=== Stored data ===
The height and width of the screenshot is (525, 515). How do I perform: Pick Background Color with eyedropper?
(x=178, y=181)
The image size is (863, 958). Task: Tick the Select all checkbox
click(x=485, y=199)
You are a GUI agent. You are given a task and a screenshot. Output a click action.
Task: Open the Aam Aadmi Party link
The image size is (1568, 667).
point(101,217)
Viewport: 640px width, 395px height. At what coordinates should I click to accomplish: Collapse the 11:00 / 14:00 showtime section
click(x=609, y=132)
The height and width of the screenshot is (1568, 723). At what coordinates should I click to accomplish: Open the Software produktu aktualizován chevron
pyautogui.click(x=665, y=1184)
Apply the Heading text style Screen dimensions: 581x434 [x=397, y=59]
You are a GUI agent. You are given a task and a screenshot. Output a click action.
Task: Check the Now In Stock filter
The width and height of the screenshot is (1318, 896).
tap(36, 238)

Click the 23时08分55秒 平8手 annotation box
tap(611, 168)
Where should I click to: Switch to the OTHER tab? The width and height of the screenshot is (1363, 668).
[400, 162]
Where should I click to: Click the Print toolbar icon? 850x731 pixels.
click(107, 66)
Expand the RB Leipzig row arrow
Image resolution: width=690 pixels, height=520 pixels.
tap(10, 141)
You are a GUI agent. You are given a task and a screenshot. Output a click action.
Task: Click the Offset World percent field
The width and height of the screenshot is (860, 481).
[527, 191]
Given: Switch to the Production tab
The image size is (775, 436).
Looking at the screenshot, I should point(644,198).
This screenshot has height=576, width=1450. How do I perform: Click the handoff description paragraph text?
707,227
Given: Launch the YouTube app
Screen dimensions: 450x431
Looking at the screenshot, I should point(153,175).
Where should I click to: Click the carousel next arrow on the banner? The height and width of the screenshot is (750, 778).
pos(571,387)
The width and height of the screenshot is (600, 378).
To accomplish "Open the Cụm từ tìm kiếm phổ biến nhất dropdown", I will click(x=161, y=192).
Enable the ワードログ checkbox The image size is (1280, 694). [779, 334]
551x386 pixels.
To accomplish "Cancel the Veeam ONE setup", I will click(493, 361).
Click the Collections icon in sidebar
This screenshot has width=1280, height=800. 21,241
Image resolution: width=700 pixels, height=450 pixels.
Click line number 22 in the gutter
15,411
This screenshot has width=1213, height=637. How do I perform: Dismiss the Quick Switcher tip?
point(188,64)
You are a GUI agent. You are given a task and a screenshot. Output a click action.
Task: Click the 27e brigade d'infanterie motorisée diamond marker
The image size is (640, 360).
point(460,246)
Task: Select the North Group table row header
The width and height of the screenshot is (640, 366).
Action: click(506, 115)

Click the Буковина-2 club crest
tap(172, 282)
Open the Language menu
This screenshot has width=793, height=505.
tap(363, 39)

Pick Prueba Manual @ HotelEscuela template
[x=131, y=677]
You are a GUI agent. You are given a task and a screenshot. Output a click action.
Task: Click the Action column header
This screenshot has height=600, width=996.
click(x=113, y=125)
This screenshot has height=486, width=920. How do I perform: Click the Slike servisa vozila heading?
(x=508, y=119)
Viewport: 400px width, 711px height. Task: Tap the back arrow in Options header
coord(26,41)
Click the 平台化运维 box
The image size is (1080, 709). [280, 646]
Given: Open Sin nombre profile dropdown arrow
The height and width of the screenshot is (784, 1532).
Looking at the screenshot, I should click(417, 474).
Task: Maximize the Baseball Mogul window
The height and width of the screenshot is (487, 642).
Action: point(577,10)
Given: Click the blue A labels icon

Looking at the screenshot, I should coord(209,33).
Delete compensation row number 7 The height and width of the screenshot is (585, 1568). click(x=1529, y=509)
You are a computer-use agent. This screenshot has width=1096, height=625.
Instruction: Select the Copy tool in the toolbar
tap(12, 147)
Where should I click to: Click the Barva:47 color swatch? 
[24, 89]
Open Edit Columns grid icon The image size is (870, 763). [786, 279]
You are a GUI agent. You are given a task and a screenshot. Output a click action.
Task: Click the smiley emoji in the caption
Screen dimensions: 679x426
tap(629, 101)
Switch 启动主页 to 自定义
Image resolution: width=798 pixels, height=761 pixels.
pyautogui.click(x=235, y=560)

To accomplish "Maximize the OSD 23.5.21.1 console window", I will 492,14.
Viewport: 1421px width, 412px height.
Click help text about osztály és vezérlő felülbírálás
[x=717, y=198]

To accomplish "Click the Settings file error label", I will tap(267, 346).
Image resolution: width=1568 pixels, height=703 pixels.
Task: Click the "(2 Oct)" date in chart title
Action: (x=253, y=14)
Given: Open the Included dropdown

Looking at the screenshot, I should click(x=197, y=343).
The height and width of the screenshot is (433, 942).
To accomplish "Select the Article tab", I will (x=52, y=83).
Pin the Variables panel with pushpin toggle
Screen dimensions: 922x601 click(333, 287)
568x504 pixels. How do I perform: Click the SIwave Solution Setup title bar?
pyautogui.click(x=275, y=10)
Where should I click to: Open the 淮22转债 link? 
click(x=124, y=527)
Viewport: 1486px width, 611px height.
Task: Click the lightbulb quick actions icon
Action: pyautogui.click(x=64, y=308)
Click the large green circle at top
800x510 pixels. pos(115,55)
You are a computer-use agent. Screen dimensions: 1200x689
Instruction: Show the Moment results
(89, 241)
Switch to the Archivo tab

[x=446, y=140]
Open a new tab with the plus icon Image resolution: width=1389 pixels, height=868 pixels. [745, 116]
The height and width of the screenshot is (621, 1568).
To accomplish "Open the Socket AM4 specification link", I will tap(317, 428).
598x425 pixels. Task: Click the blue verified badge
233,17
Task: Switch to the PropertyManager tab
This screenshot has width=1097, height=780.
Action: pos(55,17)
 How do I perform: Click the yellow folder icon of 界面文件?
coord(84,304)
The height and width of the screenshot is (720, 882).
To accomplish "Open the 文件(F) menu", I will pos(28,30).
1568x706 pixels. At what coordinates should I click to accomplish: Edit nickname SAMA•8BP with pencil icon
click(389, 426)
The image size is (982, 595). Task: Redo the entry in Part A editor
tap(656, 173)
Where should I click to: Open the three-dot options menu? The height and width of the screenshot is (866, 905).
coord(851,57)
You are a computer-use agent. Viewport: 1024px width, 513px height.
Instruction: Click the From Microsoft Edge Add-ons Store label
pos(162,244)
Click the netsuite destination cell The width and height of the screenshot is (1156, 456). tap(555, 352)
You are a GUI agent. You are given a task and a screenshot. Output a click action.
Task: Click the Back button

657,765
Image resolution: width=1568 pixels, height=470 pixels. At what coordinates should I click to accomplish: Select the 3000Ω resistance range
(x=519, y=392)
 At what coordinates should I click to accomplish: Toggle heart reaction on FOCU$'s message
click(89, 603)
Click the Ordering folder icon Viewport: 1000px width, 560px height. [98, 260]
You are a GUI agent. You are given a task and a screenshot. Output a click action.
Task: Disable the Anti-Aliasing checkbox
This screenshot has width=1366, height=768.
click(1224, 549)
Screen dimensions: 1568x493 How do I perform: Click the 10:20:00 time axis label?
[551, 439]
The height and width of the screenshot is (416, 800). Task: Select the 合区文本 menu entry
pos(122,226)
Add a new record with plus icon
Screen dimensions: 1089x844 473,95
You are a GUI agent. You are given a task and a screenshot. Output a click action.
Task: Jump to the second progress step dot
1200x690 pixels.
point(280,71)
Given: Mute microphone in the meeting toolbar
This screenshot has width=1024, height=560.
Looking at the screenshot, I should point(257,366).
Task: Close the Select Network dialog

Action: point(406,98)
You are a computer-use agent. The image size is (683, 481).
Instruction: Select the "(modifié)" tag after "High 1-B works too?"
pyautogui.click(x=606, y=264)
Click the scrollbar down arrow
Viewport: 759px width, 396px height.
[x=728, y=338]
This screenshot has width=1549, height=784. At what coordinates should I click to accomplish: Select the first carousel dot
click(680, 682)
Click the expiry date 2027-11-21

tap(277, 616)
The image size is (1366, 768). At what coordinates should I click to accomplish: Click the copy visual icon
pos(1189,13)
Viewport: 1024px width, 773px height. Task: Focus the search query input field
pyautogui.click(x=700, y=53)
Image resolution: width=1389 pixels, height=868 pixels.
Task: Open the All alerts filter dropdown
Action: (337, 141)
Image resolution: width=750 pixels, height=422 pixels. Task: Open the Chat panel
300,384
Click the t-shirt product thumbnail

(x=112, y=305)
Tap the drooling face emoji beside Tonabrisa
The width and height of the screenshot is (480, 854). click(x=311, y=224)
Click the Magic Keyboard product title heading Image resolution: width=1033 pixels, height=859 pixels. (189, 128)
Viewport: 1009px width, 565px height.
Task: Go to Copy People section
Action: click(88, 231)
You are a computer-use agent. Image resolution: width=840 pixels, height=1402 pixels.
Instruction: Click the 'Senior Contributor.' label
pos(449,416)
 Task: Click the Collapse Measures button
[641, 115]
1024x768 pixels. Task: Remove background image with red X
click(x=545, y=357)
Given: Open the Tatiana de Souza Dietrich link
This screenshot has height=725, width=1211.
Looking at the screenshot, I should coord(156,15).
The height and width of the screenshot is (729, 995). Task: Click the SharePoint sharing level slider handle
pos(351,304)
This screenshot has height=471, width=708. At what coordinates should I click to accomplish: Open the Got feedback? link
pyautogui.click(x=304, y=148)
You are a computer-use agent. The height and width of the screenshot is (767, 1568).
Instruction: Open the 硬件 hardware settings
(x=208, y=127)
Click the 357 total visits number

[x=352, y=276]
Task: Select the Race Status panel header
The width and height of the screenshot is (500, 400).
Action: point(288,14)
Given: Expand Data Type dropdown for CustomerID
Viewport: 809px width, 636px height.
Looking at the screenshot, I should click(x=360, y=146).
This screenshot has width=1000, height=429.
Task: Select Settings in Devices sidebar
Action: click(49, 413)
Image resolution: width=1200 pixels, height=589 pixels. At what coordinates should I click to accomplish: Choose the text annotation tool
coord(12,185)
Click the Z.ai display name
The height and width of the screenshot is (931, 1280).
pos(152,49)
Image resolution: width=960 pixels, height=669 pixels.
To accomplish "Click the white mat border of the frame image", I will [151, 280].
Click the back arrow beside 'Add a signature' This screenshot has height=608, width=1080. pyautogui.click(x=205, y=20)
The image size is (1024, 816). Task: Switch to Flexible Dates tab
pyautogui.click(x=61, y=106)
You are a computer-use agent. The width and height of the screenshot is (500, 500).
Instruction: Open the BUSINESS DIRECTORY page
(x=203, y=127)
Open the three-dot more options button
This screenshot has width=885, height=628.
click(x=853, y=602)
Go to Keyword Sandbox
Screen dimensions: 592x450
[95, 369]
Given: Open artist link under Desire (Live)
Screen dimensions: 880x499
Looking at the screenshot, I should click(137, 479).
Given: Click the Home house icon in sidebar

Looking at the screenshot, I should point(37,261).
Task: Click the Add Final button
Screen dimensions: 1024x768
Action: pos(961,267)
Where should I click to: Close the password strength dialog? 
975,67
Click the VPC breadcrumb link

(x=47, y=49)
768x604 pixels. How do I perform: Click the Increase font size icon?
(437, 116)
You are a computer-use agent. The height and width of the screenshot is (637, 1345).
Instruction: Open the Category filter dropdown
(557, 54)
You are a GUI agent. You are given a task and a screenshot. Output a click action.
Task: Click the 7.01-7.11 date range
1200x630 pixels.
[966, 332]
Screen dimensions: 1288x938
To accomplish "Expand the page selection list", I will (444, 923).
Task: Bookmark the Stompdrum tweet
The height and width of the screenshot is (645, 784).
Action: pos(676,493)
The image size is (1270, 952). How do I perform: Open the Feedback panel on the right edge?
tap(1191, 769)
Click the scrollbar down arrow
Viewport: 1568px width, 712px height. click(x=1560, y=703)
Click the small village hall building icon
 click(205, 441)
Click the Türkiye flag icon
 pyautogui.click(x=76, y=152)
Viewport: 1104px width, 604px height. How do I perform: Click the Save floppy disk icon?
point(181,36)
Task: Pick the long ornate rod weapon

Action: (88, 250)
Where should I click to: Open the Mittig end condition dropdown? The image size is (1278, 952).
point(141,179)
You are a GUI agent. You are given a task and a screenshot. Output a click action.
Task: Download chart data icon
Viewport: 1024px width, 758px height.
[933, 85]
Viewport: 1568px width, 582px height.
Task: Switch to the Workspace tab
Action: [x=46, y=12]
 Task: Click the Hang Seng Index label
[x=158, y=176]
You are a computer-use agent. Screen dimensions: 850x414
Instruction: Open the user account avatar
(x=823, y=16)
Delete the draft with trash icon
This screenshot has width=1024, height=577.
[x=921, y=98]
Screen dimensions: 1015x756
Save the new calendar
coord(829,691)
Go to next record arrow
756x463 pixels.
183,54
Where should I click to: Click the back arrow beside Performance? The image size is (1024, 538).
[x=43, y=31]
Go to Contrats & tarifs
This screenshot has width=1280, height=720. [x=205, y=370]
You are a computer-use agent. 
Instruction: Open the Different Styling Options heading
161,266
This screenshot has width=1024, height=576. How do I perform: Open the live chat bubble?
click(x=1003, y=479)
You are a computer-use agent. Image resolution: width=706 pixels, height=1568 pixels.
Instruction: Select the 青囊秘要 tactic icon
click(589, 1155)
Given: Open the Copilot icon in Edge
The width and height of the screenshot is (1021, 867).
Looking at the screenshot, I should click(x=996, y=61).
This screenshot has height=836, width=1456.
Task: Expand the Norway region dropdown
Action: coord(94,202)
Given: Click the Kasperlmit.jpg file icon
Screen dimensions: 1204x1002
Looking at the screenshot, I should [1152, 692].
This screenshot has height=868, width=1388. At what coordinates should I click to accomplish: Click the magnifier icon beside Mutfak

=== WORK INSTRUCTIONS ===
Above are the records. Copy the lines beginning at the one that has "The image size is (863, 958)." and ending with the one that has "Task: Click the Offset World percent field", unchanged.

=== ANSWER SPACE ===
The image size is (863, 958). Task: Tick the Select all checkbox
click(x=485, y=199)
You are a GUI agent. You are given a task and a screenshot. Output a click action.
Task: Open the Aam Aadmi Party link
The image size is (1568, 667).
point(101,217)
Viewport: 640px width, 395px height. At what coordinates should I click to accomplish: Collapse the 11:00 / 14:00 showtime section
click(x=609, y=132)
The height and width of the screenshot is (1568, 723). At what coordinates should I click to accomplish: Open the Software produktu aktualizován chevron
pyautogui.click(x=665, y=1184)
Apply the Heading text style Screen dimensions: 581x434 [x=397, y=59]
You are a GUI agent. You are given a task and a screenshot. Output a click action.
Task: Check the Now In Stock filter
The width and height of the screenshot is (1318, 896).
tap(36, 238)

Click the 23时08分55秒 平8手 annotation box
tap(611, 168)
Where should I click to: Switch to the OTHER tab? The width and height of the screenshot is (1363, 668).
[400, 162]
Where should I click to: Click the Print toolbar icon? 850x731 pixels.
click(107, 66)
Expand the RB Leipzig row arrow
Image resolution: width=690 pixels, height=520 pixels.
tap(10, 141)
You are a GUI agent. You are given a task and a screenshot. Output a click action.
Task: Click the Offset World percent field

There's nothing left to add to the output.